The day started with Haze, and although they had a less than desirable set time, their earnest and authentic garage rock was rather delightful, the young lads excelling with a unique brand of atonal indie rock. Palm Honey followed with a vague attempt at something resembling a string of Sonic Youth B sides and Orange Vision filled the room with so much wah wah that the afternoon felt like it was slipping into some sort of existential dream sequence.
However Van Zeller restored order and momentum with a simple yet vigorous brand of thrashy punk numbers that breathed life back into the afternoons entertainment. Next on were Cabbage, a Manchester five piece who stole the show with baying vocals and an anarchistic mentality, their destitute originality and old fashioned rock and roll ethos made for a truly exceptional live performance as did their obscure, sexualised subject matter. Willie J Healey then put in a noteworthy set of rhythm and blues inflected numbers and with an ever increasingly polished live sound he very much kept the Oxford flag flying, reminding us once again what an incredible talent we have on our doorstep.
Then it was the turn of Toy, the Brighton five piece truly giving a masterclass in how to create avant-garde, psychedelia in a most compelling and cleverly orchestrated manner. Their music, the pulsing drums, discordant guitar work and general richness of sound has almost hypnotic capabilities and their ability to effortlessly flitter in and out of multiple genres within the space of one song is something to be marvelled at. Their music lends itself so perfectly to a live sound as the compositions are given a chance to breathe outside of the shackles of the studio and their refusal to create anything which has too much commercial relevance makes them a unique and intoxicating beast.

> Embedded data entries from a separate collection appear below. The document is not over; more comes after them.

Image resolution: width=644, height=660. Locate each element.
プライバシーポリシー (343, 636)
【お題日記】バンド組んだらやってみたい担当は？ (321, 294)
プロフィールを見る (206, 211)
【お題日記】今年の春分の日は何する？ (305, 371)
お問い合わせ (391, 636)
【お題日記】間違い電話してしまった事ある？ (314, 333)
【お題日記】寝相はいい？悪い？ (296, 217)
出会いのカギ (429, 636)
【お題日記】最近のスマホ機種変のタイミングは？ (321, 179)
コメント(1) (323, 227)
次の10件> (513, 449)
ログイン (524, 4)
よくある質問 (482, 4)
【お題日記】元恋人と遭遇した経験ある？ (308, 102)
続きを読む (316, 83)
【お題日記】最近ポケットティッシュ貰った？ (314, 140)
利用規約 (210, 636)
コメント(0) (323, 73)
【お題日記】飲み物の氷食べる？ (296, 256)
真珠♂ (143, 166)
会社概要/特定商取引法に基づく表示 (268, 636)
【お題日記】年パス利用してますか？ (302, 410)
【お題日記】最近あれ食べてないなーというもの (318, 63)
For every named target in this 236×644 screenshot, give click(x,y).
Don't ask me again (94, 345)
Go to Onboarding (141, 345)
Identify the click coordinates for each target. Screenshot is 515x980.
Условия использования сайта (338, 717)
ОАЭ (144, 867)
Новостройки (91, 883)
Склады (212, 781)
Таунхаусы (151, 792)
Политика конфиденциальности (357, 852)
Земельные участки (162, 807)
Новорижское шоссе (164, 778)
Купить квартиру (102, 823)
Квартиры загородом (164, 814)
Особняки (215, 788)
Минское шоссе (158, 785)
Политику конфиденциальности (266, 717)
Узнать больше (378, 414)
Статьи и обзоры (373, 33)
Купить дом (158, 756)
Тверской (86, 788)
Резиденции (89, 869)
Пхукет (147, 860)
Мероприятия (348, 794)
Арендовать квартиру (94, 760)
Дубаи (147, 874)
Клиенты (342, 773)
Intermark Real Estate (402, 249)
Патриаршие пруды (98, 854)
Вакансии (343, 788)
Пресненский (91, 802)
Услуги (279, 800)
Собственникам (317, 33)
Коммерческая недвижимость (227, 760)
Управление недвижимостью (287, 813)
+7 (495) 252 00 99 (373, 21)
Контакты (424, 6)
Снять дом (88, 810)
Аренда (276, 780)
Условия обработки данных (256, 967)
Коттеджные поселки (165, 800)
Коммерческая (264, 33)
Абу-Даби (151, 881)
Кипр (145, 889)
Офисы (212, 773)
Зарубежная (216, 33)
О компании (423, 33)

And so to Yuck, the reason many stumped up the ticket price alone. While they gave a delightful and genial performance it did somewhat highlight a band which have stopped moving forward. The abundance of songs played from their first record, although pleasing the audience, was stark evidence that even the band have come to accept it as their only work of any real significance. Although it did feel more like a nostalgic walk down memory lane than a band still making headway in the industry, the performance was faultless and it does an incredible amount of justice to the first record that five years and three records on, they can still fill a room with anticipated fervour.
Ultimately it was a frenetic and joyous day of live music and a wonderful way to shake of the post summer, pre christmas blues for all involved.